## Excerpted data:
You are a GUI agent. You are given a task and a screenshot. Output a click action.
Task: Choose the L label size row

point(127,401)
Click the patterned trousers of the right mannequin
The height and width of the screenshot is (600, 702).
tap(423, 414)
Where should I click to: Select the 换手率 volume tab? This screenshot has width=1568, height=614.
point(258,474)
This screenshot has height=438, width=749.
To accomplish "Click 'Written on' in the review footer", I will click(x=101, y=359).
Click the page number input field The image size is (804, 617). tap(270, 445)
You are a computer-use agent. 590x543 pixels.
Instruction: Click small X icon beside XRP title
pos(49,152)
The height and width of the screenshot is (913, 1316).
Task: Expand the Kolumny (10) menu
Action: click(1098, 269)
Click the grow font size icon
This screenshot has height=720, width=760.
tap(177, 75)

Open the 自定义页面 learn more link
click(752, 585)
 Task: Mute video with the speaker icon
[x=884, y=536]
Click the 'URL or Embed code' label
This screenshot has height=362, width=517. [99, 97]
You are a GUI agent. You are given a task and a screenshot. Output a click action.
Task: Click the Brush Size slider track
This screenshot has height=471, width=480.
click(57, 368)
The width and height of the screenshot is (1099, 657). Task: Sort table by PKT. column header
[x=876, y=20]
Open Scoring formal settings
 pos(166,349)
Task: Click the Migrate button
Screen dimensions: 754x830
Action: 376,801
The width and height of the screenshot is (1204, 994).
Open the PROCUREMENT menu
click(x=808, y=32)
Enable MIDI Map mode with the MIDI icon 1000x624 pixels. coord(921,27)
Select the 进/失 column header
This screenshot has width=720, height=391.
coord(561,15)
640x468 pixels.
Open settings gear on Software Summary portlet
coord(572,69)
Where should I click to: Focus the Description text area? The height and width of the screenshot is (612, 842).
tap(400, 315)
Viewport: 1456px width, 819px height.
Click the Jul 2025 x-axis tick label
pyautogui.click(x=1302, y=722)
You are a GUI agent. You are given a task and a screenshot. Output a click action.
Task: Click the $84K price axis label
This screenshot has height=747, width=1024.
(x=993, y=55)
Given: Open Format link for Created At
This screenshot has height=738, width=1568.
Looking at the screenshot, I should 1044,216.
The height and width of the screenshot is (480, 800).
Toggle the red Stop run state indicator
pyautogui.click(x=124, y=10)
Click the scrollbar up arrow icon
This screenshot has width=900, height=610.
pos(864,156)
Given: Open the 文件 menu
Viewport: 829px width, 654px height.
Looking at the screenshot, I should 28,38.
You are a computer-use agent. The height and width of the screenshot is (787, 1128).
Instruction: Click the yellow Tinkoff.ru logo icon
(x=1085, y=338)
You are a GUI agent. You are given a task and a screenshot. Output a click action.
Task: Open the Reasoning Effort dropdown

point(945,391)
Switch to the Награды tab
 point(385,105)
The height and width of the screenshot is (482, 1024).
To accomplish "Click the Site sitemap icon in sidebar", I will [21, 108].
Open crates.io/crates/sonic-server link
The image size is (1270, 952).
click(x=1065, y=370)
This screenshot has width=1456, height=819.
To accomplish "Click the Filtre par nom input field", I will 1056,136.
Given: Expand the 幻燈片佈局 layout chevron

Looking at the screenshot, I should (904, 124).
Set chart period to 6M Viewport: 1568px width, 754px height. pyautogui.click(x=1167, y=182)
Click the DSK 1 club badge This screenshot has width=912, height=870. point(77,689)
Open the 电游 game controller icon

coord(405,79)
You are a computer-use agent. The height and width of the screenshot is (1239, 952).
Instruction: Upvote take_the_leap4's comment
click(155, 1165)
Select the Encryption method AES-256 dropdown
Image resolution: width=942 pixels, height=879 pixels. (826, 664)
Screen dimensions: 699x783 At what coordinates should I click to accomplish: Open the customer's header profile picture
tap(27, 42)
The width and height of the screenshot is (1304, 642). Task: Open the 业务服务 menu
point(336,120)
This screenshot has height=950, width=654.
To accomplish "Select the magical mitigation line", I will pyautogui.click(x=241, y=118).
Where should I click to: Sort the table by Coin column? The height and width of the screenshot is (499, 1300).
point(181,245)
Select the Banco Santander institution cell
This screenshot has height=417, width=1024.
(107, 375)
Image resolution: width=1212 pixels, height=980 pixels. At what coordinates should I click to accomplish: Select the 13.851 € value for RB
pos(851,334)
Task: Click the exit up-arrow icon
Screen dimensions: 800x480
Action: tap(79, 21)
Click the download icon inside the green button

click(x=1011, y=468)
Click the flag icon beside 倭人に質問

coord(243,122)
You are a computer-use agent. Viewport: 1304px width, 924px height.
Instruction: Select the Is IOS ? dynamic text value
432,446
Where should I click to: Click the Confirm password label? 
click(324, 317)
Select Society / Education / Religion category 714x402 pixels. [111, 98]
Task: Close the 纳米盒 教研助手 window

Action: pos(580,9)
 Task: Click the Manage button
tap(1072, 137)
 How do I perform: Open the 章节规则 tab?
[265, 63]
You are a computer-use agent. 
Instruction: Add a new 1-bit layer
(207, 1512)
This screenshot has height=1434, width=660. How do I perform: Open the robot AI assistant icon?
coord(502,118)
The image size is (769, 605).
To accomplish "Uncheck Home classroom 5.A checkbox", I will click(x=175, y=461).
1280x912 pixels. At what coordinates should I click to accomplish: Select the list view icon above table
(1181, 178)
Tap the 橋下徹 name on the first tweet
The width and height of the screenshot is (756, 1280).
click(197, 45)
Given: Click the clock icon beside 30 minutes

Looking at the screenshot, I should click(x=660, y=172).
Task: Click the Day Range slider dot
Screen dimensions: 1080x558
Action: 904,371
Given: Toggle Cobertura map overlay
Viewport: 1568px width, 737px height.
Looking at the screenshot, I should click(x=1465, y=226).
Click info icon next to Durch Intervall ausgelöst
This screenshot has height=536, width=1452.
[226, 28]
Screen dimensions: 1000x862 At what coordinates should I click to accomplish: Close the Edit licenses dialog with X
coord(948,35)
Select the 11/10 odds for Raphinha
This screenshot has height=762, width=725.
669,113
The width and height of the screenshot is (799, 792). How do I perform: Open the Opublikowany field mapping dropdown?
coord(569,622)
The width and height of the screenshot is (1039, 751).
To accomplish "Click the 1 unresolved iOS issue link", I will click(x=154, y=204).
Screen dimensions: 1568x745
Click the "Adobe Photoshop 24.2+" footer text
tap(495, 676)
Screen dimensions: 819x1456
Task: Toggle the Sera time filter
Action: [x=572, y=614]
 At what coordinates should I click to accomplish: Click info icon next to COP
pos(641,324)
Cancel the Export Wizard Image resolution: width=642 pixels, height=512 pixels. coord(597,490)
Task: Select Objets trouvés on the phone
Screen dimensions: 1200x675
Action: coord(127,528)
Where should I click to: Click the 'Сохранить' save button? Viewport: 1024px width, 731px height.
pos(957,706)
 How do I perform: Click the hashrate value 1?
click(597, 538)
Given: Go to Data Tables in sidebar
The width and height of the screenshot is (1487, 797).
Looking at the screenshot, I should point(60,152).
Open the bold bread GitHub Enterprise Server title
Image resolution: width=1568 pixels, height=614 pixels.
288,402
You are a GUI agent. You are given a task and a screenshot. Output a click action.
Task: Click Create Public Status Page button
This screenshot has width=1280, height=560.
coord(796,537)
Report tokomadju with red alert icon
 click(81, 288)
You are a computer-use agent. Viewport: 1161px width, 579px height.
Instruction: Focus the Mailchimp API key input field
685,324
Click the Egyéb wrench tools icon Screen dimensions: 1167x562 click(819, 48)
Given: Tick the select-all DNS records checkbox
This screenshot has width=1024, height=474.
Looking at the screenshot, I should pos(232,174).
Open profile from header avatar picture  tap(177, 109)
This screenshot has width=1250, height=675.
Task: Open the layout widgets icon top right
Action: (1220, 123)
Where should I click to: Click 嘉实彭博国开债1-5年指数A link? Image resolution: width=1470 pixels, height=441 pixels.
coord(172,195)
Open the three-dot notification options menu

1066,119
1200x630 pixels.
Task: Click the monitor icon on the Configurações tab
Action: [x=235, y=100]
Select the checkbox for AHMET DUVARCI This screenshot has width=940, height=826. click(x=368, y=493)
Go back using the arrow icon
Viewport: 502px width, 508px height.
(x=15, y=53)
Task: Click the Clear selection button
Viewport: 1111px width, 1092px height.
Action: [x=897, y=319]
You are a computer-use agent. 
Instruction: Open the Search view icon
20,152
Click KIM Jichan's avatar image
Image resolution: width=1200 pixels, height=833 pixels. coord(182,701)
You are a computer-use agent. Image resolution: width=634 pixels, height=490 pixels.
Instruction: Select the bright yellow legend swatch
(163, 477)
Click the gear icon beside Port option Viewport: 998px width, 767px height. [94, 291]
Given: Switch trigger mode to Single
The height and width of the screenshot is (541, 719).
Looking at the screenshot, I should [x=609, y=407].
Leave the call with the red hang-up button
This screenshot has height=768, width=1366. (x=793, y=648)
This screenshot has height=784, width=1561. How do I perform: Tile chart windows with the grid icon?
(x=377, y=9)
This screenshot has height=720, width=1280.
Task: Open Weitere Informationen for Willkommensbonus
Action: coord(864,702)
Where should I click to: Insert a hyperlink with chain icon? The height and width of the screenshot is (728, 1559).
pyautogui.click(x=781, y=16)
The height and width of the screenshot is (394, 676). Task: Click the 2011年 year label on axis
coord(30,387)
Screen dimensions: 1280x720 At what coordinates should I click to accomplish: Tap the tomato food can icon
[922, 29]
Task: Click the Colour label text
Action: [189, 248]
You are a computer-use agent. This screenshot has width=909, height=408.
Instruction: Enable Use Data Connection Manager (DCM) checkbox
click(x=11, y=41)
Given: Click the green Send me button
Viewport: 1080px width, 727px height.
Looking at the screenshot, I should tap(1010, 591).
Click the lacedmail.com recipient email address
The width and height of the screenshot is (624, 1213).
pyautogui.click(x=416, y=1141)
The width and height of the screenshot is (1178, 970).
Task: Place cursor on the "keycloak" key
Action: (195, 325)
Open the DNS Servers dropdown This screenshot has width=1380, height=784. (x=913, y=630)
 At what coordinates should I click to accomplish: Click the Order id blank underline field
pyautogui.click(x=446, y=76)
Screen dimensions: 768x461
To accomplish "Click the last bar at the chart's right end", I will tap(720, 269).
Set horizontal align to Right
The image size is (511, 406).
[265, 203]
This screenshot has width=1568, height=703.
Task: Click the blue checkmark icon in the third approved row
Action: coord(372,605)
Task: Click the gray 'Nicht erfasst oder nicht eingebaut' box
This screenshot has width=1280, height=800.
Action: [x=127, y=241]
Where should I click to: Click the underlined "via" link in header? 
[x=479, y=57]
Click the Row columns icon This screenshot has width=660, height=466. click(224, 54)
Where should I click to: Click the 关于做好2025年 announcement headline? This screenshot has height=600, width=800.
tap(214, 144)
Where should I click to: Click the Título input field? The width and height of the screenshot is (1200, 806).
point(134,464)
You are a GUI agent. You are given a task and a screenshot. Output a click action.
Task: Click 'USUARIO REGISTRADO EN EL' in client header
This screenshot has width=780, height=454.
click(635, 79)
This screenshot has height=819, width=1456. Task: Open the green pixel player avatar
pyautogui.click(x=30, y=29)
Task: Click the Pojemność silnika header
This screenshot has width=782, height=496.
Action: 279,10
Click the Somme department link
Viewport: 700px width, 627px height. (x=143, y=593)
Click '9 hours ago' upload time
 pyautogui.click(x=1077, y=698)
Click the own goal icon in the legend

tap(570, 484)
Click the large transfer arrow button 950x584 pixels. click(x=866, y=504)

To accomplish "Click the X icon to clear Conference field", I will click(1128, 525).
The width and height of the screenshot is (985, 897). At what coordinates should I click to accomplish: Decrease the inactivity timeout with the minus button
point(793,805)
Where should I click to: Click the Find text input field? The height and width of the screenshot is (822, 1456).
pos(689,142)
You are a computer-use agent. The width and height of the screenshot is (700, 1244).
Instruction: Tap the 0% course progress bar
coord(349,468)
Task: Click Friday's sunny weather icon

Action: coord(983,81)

## Exercise details:
In the listing above, locate each line with "arrow" and copy it.

## Exercise response:
Click the scrollbar up arrow icon
Task: Click the exit up-arrow icon
Go back using the arrow icon
Click the large transfer arrow button 950x584 pixels. click(x=866, y=504)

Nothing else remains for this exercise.